You’re reading the Arts Report, our weekly compilation of the region’s arts and culture news.
Happening Here
The fall is full of big plans for visual and performing arts all over the county, and a few local arts critics and reporters shared their top picks this week.
Theater: The U-T San Diego’s Jim Hebert leads off with the La Jolla Playhouse’s upcoming musical collaboration with rockers The Flaming Lips: “a fantastical, anime-influenced show about a robot-combating artist — with music by a band that has its own gloriously bonkers sense of theater.” San Diego CityBeat theatre critic David Coddon has a preview of “The Exit Interview” at San Diego Repertory Theatre. And both add a few other plays they’re eager to see hit local stages.

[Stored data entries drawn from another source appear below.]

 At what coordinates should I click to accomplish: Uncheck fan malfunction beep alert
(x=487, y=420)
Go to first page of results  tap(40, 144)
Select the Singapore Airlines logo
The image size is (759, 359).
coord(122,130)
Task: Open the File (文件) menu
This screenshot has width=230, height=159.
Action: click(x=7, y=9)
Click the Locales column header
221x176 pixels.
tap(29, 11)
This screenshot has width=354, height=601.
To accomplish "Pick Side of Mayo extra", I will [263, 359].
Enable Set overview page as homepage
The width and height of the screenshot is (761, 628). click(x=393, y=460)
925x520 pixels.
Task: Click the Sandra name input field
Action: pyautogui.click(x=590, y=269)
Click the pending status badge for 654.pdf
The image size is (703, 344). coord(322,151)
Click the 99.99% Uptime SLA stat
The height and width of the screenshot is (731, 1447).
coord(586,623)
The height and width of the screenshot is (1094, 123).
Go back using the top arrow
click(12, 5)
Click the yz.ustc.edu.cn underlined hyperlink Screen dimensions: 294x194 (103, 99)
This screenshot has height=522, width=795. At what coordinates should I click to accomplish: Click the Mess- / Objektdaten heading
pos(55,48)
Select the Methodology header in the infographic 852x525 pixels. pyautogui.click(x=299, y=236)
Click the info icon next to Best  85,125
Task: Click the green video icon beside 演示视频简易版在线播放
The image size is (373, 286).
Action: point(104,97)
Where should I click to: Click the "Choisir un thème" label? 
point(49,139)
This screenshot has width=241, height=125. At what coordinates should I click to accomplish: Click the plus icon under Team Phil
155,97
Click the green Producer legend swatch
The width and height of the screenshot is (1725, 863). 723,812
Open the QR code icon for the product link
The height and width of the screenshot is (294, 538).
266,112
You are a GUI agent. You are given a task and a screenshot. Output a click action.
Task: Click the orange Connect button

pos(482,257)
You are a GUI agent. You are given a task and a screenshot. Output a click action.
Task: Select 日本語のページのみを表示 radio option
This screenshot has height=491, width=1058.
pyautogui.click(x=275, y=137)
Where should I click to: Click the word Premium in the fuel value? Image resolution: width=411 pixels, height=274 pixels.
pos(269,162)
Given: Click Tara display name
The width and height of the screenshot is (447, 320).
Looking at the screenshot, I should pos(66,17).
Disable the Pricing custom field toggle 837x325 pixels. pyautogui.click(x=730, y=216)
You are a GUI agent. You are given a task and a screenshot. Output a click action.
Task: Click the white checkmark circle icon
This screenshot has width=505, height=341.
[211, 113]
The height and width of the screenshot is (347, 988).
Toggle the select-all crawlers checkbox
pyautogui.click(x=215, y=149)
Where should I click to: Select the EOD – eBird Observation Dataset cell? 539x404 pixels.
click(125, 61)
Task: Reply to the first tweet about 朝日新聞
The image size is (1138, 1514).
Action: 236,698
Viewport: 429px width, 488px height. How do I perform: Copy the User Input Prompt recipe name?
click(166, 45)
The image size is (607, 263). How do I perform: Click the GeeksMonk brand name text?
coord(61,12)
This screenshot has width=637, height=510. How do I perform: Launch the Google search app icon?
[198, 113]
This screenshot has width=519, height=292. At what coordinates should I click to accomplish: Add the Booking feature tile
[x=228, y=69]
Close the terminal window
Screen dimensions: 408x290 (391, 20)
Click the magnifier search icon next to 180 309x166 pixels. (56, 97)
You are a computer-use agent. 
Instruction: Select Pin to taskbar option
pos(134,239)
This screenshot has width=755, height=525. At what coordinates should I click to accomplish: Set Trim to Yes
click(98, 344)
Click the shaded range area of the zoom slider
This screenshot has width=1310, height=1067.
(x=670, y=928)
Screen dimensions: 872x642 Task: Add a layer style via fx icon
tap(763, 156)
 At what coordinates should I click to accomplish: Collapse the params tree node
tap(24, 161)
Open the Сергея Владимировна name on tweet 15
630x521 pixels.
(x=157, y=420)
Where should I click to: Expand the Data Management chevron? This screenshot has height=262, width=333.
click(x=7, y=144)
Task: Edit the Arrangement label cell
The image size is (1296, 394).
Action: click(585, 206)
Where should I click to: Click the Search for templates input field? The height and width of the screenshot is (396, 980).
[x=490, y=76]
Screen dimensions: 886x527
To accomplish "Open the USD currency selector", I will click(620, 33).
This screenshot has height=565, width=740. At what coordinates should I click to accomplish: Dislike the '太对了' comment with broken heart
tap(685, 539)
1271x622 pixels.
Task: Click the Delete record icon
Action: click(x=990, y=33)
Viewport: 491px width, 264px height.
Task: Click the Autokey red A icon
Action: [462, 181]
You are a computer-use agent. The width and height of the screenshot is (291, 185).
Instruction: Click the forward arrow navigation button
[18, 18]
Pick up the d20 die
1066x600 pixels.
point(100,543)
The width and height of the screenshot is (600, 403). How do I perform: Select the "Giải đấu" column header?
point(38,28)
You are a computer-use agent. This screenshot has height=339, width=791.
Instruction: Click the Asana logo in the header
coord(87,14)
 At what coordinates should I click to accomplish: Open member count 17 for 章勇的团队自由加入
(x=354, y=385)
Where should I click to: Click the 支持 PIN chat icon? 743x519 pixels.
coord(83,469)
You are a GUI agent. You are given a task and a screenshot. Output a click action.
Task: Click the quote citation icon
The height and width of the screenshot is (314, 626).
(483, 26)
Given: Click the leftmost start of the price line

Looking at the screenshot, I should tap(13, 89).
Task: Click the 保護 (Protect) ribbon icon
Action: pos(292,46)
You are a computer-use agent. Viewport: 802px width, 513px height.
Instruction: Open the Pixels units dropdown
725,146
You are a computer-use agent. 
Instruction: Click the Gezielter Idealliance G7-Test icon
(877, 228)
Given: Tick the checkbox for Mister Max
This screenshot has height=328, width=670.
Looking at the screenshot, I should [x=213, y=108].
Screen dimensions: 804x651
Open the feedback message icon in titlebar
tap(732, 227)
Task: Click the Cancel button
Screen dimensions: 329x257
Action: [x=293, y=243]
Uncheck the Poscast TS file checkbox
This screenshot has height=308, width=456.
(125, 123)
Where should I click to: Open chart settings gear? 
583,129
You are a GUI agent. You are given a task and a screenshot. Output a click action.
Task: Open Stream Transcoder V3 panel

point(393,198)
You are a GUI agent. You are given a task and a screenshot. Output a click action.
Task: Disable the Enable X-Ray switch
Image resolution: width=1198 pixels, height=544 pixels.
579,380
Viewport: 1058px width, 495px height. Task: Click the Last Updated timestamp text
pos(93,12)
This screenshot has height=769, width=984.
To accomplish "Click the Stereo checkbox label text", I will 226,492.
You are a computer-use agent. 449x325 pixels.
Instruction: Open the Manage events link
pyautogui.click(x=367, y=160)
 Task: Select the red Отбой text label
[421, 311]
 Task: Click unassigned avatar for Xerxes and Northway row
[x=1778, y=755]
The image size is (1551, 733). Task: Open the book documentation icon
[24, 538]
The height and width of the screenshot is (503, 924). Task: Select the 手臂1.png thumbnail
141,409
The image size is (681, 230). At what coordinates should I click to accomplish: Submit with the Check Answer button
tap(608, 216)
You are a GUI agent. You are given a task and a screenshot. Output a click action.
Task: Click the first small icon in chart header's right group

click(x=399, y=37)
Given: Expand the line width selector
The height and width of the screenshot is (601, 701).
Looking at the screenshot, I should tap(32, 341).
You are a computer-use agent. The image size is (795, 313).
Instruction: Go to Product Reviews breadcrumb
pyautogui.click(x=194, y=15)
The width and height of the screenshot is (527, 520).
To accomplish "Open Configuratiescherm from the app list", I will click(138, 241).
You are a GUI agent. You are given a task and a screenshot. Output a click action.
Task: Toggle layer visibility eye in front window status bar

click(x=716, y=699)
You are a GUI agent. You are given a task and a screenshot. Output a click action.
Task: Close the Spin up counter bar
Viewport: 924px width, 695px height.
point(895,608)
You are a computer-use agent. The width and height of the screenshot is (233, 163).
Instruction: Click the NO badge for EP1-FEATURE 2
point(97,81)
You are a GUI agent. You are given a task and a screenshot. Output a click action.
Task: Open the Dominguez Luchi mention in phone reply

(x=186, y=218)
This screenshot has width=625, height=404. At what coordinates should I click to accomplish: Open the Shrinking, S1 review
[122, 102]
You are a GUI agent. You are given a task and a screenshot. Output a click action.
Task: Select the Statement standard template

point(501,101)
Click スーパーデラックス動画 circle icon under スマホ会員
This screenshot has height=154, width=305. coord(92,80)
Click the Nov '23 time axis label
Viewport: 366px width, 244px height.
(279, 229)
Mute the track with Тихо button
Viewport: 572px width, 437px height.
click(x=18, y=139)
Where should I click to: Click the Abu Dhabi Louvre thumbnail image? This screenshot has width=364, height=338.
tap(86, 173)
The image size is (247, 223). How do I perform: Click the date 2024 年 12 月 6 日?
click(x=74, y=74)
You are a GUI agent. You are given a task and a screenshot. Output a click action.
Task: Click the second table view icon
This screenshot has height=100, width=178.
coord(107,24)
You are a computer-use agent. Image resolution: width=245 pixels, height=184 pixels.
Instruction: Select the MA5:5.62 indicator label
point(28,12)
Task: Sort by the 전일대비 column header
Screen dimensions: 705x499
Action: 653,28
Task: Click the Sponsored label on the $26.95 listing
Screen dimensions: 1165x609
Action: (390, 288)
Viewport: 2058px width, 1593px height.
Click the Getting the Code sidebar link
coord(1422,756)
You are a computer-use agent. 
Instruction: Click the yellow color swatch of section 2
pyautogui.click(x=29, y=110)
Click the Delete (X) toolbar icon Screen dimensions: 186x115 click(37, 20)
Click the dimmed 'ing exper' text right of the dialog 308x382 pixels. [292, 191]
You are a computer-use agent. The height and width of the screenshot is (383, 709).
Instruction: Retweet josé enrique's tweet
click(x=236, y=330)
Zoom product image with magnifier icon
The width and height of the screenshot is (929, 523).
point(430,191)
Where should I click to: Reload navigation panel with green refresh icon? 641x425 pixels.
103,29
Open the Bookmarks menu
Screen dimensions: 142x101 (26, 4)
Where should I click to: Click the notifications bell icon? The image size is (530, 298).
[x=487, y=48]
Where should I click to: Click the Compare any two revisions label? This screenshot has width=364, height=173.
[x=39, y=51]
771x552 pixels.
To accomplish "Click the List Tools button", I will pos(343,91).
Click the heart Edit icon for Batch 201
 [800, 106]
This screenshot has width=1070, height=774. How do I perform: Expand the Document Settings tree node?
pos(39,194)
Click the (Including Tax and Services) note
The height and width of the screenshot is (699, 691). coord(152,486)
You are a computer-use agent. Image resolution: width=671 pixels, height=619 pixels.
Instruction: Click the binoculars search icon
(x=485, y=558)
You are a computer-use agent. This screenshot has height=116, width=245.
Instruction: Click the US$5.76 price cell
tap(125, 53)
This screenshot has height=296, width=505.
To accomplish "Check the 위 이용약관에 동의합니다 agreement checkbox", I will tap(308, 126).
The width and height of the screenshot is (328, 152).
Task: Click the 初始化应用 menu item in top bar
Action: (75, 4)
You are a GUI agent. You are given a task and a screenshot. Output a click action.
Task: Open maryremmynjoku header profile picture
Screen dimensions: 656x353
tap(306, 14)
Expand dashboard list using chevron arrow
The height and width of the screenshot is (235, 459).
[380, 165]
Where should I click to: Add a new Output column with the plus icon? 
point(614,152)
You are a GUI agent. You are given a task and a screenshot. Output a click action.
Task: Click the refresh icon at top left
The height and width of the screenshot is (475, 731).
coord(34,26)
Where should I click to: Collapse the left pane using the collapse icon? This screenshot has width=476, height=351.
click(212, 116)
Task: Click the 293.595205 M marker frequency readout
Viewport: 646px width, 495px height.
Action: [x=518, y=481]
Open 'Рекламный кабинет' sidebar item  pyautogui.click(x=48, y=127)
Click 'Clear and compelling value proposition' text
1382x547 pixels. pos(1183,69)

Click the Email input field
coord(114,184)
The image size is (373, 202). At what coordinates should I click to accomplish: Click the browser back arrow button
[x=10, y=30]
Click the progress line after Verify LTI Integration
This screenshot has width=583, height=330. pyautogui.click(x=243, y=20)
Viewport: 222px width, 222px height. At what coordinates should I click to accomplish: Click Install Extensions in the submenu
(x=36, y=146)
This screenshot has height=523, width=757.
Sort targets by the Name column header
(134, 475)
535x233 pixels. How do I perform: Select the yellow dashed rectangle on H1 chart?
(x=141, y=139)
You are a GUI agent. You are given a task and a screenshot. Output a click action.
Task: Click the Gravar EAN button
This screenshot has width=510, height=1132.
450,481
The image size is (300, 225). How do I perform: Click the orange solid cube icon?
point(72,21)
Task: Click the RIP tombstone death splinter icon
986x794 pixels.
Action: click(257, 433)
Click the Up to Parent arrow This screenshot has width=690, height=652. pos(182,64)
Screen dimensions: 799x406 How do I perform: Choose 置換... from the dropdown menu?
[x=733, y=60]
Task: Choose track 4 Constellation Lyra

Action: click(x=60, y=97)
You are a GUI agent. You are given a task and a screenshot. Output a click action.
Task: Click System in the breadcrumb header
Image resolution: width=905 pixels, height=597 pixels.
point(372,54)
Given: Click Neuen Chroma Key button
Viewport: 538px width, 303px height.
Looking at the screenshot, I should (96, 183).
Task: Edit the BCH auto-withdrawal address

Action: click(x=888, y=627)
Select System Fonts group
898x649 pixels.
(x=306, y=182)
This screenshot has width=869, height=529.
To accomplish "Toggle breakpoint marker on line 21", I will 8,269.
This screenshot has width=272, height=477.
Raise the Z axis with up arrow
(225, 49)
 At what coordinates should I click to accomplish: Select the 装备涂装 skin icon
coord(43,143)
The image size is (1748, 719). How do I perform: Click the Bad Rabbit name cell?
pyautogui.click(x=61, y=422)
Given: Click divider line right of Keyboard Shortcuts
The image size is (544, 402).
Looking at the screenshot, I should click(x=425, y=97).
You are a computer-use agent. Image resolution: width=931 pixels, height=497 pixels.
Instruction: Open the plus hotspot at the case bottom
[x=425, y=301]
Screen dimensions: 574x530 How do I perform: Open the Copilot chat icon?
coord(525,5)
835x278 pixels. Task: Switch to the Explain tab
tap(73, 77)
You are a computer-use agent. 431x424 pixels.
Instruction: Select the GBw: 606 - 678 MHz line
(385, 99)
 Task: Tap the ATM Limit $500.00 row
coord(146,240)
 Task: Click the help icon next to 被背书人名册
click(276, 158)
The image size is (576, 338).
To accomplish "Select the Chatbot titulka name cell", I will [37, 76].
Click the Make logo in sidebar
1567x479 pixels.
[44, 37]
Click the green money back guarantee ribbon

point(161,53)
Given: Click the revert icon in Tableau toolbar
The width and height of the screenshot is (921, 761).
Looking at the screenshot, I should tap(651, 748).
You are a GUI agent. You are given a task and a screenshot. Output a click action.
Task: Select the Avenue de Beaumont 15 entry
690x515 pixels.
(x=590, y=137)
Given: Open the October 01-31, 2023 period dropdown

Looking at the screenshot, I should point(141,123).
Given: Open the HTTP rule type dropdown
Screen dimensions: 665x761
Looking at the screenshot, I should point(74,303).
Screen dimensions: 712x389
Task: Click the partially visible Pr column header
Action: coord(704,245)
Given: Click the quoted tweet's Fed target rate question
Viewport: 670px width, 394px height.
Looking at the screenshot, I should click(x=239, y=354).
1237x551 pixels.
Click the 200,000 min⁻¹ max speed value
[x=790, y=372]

Music: Highlights for classical music include the UC San Diego series that features many of the symphony’s top players in a smaller setting, and a second installment of chamber group Art of Elan’s “Crossfire” program that marries chamber music, a warehouse vibe and an after-party. And Jim Chute highlights the series that Steve Schick and the La Jolla Symphony and Chorus are hatching. (Our Meeting of the Minds speaker, Anna Daniels, told us last month why those concerts stick with her.)
Those are among Peter Holslin’s top picks for CityBeat, too, along with off-the-grid drumming and an upcoming performance at Space 4 Art of “a dark, unpredictable experimental piece that pairs operatic singing and French poetry with otherworldly electronics.”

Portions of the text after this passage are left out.